Document Type

Article

Publication Date

2018

Abstract

Labor standards enforcement in the low-wage workplace has long suffered from a lack of capacity, expertise and remedies that blunt the impact of public and private enforcers alike. The question of how to address these pathologies in state and local workplace regulation has gained new urgency with the virtual explosion of regional labor lawmaking and the deregulatory impulses of the new federal administration.

This Article identifies collaboration between state and local agencies and private, public interest organizations ("PIOs") as one pathway to address these enforcement gaps, by amplifying the deterrent effect of public and private enforcement and by improving legal remedies. This Article offers this form of public-private regulatory experimentation, which it calls "collaborative enforcement," as a conceptual framework that can (a) effectively and efficiently address enforcement gaps by integrating a range of enforcement tools that public and private enforcers cannot access independently; (b) subject public agency enforcement priorities to political accountability; and (c) facilitate sophisticated types of tripartite regulation championed by earlier scholarship.
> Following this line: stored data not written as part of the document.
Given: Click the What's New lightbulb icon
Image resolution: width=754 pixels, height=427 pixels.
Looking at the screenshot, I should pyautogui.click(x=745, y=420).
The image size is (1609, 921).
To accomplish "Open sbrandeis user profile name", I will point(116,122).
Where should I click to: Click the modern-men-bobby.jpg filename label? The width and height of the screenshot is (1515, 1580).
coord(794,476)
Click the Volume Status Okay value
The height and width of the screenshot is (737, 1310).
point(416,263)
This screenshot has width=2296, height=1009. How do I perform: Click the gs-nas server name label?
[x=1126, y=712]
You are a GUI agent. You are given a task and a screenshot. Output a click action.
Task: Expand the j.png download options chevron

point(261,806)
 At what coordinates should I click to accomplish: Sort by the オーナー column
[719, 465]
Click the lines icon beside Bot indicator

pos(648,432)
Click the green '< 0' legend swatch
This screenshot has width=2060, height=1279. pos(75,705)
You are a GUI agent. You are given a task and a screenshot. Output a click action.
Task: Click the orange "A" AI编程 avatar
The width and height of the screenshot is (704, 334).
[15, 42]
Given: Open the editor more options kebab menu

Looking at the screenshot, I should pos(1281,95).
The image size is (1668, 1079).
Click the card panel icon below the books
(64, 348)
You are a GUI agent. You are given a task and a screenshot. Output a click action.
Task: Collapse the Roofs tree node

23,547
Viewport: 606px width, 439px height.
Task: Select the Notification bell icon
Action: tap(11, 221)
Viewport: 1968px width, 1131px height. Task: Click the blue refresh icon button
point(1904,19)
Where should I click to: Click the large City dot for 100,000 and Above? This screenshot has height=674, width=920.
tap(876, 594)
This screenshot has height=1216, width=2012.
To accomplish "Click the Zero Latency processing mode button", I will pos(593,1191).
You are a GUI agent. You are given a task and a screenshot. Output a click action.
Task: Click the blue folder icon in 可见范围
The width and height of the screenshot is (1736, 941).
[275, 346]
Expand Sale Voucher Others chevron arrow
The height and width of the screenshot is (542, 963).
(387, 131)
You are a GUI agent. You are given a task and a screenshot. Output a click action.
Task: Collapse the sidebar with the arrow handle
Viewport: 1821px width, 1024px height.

Private delegations in collaborative enforcement, however, can create a risk of PIO abuse of the delegation and of public agency cooptation of PIOs, which will require measures to protect public agency and PIO independence National Labor Relations Act preemption and state nondelegation doctrine do not threaten the core requirements of collaborative enforcement, but do constrain the scope of its delegations and legislative aims. The techniques described in this Article may be applied to other areas of civil enforcement in which underdeterrence is a result of similar enforcement pathologies.